Cette ex-cheffe de produit chez Facebook est en effet à l’origine des « Facebook Files », des milliers d’études internes prouvant que, depuis plusieurs années, le GAFAM était conscient, sans en avoir pour autant tenu compte, des effets délétères de ses algorithmes et de son business model sur les sociétés démocratiques. Faisant la démonstration devant les eurodéputés que la désinformation a aussi des racines économiques, et avant d’être également auditionnée au parlement français le 10 novembre, la lanceuse d’alerte américaine a mis en garde contre « la manipulation des élections, la désinformation et les nuisances pour la santé mentale des adolescents », tout en saluant le « potentiel énorme » du projet européen de régulation des géants du numérique.

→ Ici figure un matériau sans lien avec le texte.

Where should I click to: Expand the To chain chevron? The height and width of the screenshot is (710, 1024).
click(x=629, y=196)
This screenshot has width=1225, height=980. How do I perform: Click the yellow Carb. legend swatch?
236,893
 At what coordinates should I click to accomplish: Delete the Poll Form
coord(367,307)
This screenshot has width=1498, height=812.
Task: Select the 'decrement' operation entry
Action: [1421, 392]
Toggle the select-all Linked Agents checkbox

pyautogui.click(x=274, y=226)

Au travers de la lutte contre la désinformation et de la nécessaire maîtrise des écosystèmes numériques, ce sont en effet de grandes tendances et un changement de cap qui émergent au sein de l’Union Européenne.

Une réponse encore en gestation face à un phénomène « sous surveillance mais pas sous contrôle »

Défendant une approche européenne, la réponse apportée par l’UE dans la lutte contre la désinformation était jusqu’ici bien timide. Hormis quelques actions de sensibilisation comme le projet Youcheck ! devenu cette année Youverify !, son action majeure avait été en 2018 le lancement du Plan d’Action de lutte contre la désinformation.

Le Service européen pour l’action extérieure (SEAE) a ainsi mis en place « trois task forces » réparties en zones géographiques : la task force pour les Balkans occidentaux, la task force South (Moyen-Orient, Afrique du Nord, région du Golfe), et enfin la plus avancée, la task force East StratCom, créée pour lutter contre les campagnes de désinformation russes. Cette dernière a créé le projet EUvsDisinfo qui propose articles, analyses, études, jeux… mais dont la consultation demeure confidentielle. A aussi été créé en mars 2019 un système d’alerte rapide (SAR) pour coordonner rapidement la réponse européenne à la diffusion de fausses informations, voir y riposter, mais il n’a encore jamais été employé. L’apport d’expériences nationales, comme en France la mise en place de Viginum, pourrait cependant être utile à la mise en place de ce système d’alertes.

L’ensemble de ces réponses reste de fait trop embryonnaire et trop peu doté de moyens (50 millions d’euros entre 2015 et 2020 consacrées à la lutte contre la désinformation) pour dresser un véritable bilan. La Cour des comptes européenne a parfaitement résumé la situation dans un rapport dédié sorti en 2021 : « Le plan d’action de l’UE n’a pas été mis à jour depuis sa présentation en 2018. Il ne prévoit pas de dispositifs globaux pour faire en sorte que toute réponse de l’UE contre la désinformation soit bien coordonnée, efficace et proportionnée à la nature et à l’ampleur de la menace. En outre, il ne s’accompagnait d’aucun cadre de suivi, d’évaluation. »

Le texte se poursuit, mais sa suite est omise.